*** Records shown Section Begins ***
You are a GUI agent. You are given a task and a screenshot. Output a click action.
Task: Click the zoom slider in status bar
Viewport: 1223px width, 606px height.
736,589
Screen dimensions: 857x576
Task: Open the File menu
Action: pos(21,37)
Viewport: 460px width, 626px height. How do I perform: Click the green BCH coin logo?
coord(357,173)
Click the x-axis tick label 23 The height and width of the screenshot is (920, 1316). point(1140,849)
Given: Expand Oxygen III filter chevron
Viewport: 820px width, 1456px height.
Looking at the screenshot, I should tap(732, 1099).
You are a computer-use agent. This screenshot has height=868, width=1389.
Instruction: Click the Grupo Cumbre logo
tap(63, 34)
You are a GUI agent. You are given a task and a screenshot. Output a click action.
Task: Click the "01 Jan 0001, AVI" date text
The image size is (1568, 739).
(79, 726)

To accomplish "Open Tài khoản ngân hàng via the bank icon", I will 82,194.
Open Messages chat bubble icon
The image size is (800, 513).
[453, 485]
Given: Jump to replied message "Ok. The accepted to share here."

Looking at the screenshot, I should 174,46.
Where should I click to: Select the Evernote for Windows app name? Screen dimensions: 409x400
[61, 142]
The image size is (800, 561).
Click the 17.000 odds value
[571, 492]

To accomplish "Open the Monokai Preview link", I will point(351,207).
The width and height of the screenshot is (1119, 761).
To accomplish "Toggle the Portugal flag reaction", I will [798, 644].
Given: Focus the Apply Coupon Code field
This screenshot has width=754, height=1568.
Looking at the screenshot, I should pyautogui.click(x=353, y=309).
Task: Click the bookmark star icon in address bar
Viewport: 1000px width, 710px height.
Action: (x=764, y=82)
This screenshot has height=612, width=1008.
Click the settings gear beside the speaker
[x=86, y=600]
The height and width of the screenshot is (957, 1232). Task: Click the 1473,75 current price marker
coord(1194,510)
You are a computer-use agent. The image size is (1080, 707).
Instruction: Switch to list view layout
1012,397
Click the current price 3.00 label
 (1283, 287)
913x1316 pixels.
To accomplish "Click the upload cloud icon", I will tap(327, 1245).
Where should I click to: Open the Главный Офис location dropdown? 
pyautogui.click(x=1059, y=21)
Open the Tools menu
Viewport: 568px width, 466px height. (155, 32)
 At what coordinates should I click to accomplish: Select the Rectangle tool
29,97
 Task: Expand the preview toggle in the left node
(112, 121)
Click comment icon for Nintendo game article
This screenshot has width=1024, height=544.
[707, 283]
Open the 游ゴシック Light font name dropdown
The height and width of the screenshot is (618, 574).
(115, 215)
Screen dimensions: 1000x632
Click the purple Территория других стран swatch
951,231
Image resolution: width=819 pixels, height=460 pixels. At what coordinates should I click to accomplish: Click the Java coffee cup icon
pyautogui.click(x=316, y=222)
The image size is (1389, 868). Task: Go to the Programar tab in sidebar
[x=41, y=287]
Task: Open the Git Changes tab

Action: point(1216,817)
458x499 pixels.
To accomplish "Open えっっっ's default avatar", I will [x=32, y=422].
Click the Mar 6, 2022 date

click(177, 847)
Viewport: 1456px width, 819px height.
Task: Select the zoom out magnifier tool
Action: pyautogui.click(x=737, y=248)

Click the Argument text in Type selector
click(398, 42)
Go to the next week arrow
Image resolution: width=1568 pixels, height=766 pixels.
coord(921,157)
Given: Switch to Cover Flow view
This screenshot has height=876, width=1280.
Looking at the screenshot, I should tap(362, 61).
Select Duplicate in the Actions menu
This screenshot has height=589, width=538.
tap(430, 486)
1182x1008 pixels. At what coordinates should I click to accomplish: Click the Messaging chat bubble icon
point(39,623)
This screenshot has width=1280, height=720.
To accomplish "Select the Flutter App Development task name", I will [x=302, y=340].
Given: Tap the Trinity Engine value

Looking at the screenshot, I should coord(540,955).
*** Records shown Section Ends ***
### What the task requires
If a line in the records above has the word "computer", copy it.

### Completed task
You are a computer-use agent. This screenshot has height=868, width=1389.
You are a computer-use agent. The image size is (1080, 707).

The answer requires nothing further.